Find each line in the rows below that contains the word "pixels" and copy those lines out in full.
** START Excerpted data **
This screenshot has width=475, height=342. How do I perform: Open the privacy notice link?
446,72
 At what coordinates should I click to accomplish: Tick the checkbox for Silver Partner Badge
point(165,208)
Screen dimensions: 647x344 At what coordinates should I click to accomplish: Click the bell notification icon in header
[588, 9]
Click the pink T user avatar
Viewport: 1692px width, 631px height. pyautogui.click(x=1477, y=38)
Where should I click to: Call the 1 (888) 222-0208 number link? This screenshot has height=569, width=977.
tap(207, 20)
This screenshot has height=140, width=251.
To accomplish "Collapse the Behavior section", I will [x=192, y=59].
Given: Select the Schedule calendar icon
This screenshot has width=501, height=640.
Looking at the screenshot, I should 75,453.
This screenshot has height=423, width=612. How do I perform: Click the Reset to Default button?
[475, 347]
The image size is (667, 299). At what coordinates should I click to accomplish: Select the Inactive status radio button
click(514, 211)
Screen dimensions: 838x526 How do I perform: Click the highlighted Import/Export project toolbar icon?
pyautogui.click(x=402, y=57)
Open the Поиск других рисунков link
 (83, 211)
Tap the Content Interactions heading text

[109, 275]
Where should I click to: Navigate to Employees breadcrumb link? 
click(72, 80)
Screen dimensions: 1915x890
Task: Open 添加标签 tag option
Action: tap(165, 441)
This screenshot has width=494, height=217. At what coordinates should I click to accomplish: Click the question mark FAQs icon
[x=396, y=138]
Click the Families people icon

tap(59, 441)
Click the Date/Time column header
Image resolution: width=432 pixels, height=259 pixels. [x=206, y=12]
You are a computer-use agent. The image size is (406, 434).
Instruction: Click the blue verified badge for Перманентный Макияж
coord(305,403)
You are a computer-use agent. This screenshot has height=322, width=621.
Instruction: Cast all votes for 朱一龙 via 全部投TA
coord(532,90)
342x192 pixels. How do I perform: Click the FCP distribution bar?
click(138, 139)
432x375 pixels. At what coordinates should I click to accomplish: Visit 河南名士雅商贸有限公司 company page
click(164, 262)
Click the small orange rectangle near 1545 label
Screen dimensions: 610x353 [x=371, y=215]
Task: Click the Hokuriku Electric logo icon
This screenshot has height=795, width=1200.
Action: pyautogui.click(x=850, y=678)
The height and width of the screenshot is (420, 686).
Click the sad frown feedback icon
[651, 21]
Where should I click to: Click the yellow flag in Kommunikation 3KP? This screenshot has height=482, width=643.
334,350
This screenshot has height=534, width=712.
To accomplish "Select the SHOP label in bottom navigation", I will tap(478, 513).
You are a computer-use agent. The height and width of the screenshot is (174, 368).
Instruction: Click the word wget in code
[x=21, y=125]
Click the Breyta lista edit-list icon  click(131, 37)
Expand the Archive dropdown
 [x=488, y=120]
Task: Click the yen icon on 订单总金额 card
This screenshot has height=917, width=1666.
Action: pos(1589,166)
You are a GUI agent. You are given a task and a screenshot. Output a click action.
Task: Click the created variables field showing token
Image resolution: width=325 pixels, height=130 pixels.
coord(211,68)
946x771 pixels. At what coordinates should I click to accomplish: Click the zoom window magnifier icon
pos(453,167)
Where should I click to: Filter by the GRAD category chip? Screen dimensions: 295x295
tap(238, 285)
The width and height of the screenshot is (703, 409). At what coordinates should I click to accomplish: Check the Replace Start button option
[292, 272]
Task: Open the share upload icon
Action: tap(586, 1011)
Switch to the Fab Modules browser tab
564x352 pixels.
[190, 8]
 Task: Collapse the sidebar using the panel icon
** END Excerpted data **
_Output:_
Image resolution: width=432 pixels, height=259 pixels. [x=206, y=12]
342x192 pixels. How do I perform: Click the FCP distribution bar?
432x375 pixels. At what coordinates should I click to accomplish: Visit 河南名士雅商贸有限公司 company page
Image resolution: width=325 pixels, height=130 pixels.
946x771 pixels. At what coordinates should I click to accomplish: Click the zoom window magnifier icon
564x352 pixels.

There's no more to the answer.